Teaching a Circuit to Talk
The most significant and potentially posthuman
issue confronted in the designing and teaching of a Writing for Interactive
Media class is determining what actually falls under the definition of
writing. Nothing represented the inadequacies of traditional genres
and rhetorical theory more than the encyclopedic, database-oriented software
-- it is a genre that makes up a considerable share of the interactive
software market, and yet the content of these products often look more
like something created by a systems analyst than a writers (as we understand
the term).
For that reason, the decision to include a database assignment was uncertain,
to say the least. Although it doesnt fit any definition of writing as we
understand it, the final project definitely creates a system of communicating
information, which may very well become a definition of writing (or at least
linguistic engineering) in the future.
For this assignment, students work in teams collecting data, classifying it, and
creating an interface that will allow users to access that information in a
meaningful form.
Most of the work is done with phones, feet, logs, note cards, grids, and
seemingly endless debates about how to classify and tag information so that a
computer can identify each item in the database by a variety of features or
characteristics. The final project itself asks the writing team to construct no more than six to eight
questions to be posed to a users, and these are the only complete sentences the students write. When
programmed as a live database, the machine essentially holds a very
primitive conversation.
The computer uses the lexicon and cognitive paths my students have provided and
assembles the data according to the rules of a grammar from a programmer, and
(if all goes as planned) this enables the computer to answer simple requests. For example, a conference
go-er tells the computer that
she wants to know what stores in Crown Center carry Kansas City souvenirs; the
computer complies with a list of stores and refers the user to a map for
directions on how to get there from the exhibit area of the conference.

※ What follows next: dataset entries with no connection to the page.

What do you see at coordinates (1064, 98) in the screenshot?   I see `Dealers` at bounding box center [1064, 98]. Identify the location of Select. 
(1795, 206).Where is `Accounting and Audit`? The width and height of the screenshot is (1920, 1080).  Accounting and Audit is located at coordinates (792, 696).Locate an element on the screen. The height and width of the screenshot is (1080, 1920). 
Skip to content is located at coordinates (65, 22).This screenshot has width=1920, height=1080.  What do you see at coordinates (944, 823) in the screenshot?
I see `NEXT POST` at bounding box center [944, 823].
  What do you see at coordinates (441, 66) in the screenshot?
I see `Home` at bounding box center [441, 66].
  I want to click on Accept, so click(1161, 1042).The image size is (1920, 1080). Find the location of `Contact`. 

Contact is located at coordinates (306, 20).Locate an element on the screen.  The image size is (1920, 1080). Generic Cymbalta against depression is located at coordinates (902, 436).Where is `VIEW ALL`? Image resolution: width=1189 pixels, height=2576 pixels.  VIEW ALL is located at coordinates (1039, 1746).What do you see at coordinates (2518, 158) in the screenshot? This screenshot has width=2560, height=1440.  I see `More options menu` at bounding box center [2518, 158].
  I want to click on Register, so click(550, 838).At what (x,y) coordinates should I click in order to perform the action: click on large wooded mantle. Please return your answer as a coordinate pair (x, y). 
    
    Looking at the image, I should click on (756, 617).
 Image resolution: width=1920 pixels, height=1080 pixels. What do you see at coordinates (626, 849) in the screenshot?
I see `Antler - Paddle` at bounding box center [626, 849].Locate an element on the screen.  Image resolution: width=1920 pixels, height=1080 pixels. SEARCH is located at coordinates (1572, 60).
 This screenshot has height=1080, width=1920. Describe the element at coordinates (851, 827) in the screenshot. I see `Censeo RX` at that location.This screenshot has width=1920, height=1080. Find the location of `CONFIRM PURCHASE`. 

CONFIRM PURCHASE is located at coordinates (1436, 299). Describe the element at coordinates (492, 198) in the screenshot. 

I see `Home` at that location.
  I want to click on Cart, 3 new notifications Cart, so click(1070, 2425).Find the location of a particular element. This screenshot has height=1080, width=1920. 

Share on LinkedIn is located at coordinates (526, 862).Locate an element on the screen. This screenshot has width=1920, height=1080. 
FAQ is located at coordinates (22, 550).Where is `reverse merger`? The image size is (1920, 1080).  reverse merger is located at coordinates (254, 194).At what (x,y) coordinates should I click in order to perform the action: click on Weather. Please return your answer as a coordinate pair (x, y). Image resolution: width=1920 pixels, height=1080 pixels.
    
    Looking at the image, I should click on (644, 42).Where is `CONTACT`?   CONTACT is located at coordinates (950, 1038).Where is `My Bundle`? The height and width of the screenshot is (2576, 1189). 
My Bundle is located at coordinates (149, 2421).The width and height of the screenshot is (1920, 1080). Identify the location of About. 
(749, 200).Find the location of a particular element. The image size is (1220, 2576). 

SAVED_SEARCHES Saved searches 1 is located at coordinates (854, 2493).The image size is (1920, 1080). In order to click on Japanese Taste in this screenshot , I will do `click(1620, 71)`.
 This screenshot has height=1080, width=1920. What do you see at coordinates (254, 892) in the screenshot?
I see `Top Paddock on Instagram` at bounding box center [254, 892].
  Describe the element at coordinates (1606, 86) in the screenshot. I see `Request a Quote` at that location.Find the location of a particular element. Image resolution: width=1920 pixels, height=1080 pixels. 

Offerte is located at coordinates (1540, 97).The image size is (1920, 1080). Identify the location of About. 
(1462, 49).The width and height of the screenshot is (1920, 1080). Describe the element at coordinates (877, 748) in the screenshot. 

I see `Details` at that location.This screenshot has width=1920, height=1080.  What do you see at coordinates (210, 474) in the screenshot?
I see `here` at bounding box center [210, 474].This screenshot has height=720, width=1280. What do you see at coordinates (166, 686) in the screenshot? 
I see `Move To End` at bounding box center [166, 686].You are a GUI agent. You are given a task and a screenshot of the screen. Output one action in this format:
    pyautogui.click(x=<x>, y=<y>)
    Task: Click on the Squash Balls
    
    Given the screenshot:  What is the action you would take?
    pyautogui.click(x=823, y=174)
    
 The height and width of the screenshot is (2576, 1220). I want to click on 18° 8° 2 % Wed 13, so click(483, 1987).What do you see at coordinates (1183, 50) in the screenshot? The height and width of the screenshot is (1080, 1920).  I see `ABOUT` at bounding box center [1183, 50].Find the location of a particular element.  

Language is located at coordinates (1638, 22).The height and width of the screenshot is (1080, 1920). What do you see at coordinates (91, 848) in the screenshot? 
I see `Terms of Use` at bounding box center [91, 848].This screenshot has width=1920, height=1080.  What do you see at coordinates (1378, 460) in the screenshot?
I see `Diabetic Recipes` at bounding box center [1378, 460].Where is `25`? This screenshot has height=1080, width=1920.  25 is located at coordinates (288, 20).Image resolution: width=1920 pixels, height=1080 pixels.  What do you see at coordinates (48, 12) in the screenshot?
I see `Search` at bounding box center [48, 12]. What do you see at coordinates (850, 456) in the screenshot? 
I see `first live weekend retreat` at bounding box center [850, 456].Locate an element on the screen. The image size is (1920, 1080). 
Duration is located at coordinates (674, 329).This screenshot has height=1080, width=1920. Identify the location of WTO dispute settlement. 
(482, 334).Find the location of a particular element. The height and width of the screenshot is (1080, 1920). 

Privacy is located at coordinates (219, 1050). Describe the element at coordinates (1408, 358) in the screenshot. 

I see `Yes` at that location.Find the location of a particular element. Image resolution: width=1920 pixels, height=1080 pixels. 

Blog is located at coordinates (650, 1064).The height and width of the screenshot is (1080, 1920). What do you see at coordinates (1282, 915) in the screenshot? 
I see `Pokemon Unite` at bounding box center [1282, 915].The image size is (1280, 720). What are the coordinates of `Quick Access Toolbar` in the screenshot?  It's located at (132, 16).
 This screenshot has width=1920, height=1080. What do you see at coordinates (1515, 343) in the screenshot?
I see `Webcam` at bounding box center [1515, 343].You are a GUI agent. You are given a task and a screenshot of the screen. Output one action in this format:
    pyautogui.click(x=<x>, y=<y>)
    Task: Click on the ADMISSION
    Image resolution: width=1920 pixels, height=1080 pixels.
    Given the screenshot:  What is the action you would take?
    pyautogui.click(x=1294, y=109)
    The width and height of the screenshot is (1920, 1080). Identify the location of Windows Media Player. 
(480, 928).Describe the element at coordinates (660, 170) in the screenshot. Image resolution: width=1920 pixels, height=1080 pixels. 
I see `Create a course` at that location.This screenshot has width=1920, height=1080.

The exchange can happen in less than a minute, but the groundwork that
enables it is tremendous.
Last semester, my students decided that they
would gather materials and create a database of museums in the Kansas City area
(no small feat). Before beginning the research, they brainstormed on what
information people would most likely want (hours, admission charges, type of
displays, cultures/historical periods included, and amenities like cafeterias,
tours, special access). After collecting pages of material on everything from
the Nelson-Atkins to the Boilermakers Archives, the student met again to plan
their interface.
The students were given rudimentary instructions on searching with Boolean
terms, incorporating various web form tools into an interface, and asking a
clear question, then they began work on developing a classification system to be used
with each of the many variable categories. For example, the students elected to
provide the user with a drop-down
menu to select the kinds of cultural or historical exhibits they
wanted to see featured in a museum. To produce this option, they
needed to draft a list of categories (Civil War, Jazz Age, Native American,
European) into which they could sort all of the displays and then assign the
appropriate "tag" or "tags" to each entity covered by their
database. And, of course, they needed to do this type of classification for
every variable.
For
the finished project, they turned in one hypertext screen with their interface
form and pages and pages of data grids -- so, for example, if I found the column
"food services," I would learn which museums had vending machines,
snack bars, cafes, or full-service restaurants (or any combination of that list).
Obviously, this project taught primary research and analytical skills. Clearly,
it focused on structuring information in an organization that can be accessed
directly by a computer program as well as indirectly by a consumer, which sounds
like writing. But when there are no
theses, no sentences, no punctuation, it is difficult to really feel comfortable
calling it writing, yet as computers become more human it is not
difficult to imagine that this is what a large part of providing computers with
language capabilities will become.
In the end, what finally tipped the scales in favor of including database
construction in the class was this: if they didnt learn it in the Writing for
Interactive Media class, we didnt know where they would learn it. But the
question still remains, could this be a preview of one of the first truly
posthuman genres? Is it writing at all?